### Selected text
1. Anchorage ( Sub Arctic)
2. Seattle ( Continental-Oceanic )
3. London ( Golf stream )
4. Moscow ( Continental )
5. Melbourne (Continental -Oceanic )
6. Tokyo ( Oceanic )
7. Kansas city ( Continental )
8. Johannesburg ( Continental- Oceanic )
9. Paris (Continental - Golf stream )
10. Honolulu ( Equatorial )
One must wonder what you mean by all of that.
(It is the "Gulf Stream" - we are not playing Golf.

Just look at the cities concerned and then look up books such as "Guns, Germs and Steel" (https://www.amazon.com/Guns-Germs-Steel-Fates-Societies/dp/0393317552)

Before that, look up "Mainsprings of Civilization."(https://www.amazon.com/Mainsprings-Civilization-Ellsworth-Huntington/dp/B000GQYDDI)

I suggest that you obtain both of these books and enjoy some of the experience of those who came before you.

### What the exercise asks
Write out the entire text on cities and their climates, reproducing every line and character without change. The material that comes next is separate from the text on cities and their climates.

### Data lines
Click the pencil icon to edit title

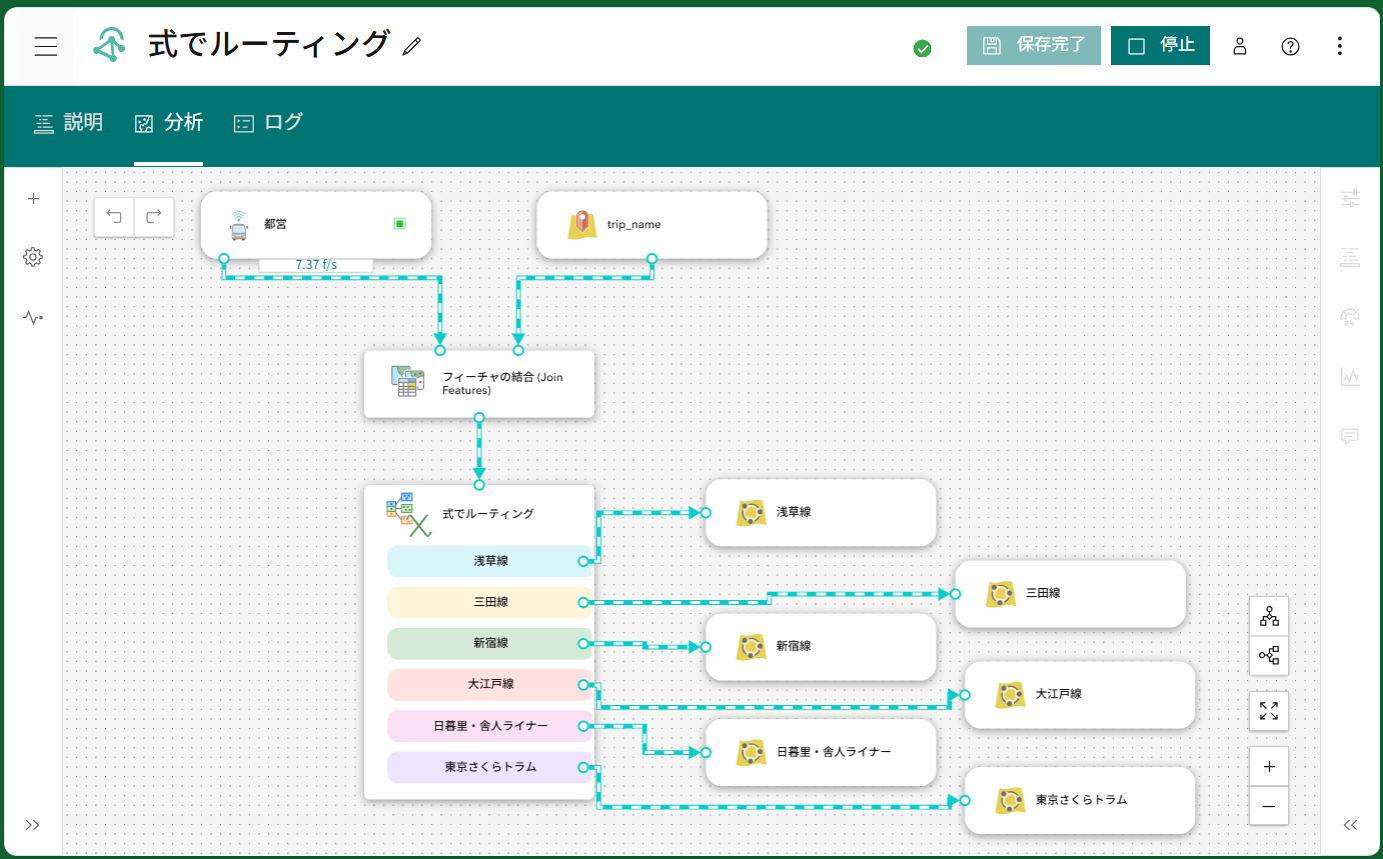pyautogui.click(x=412, y=46)
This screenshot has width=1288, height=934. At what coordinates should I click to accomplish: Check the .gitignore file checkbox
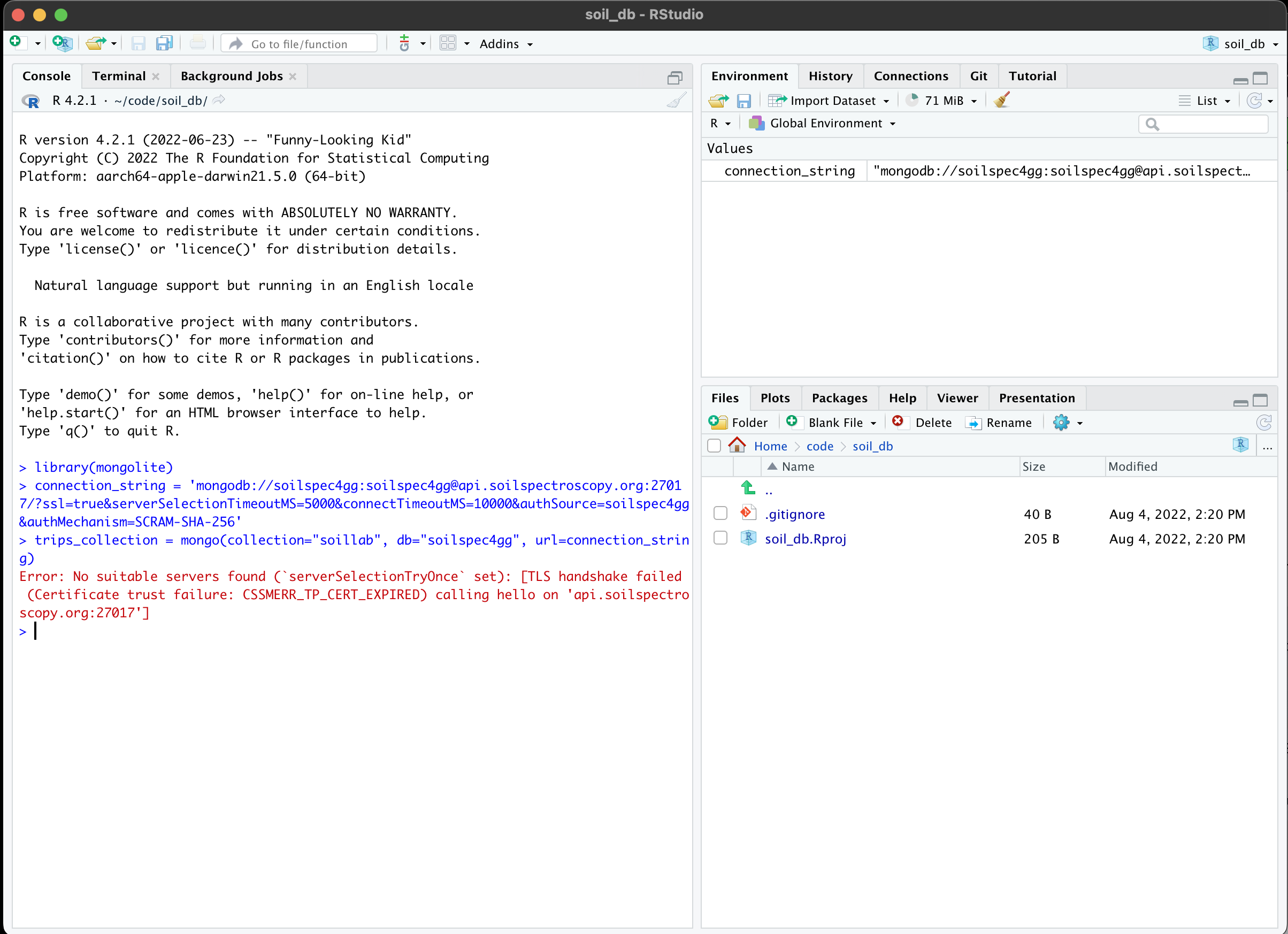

### Task answer
1. Anchorage ( Sub Arctic)
2. Seattle ( Continental-Oceanic )
3. London ( Golf stream )
4. Moscow ( Continental )
5. Melbourne (Continental -Oceanic )
6. Tokyo ( Oceanic )
7. Kansas city ( Continental )
8. Johannesburg ( Continental- Oceanic )
9. Paris (Continental - Golf stream )
10. Honolulu ( Equatorial )
One must wonder what you mean by all of that.
(It is the "Gulf Stream" - we are not playing Golf.

Just look at the cities concerned and then look up books such as "Guns, Germs and Steel" (https://www.amazon.com/Guns-Germs-Steel-Fates-Societies/dp/0393317552)

Before that, look up "Mainsprings of Civilization."(https://www.amazon.com/Mainsprings-Civilization-Ellsworth-Huntington/dp/B000GQYDDI)

I suggest that you obtain both of these books and enjoy some of the experience of those who came before you.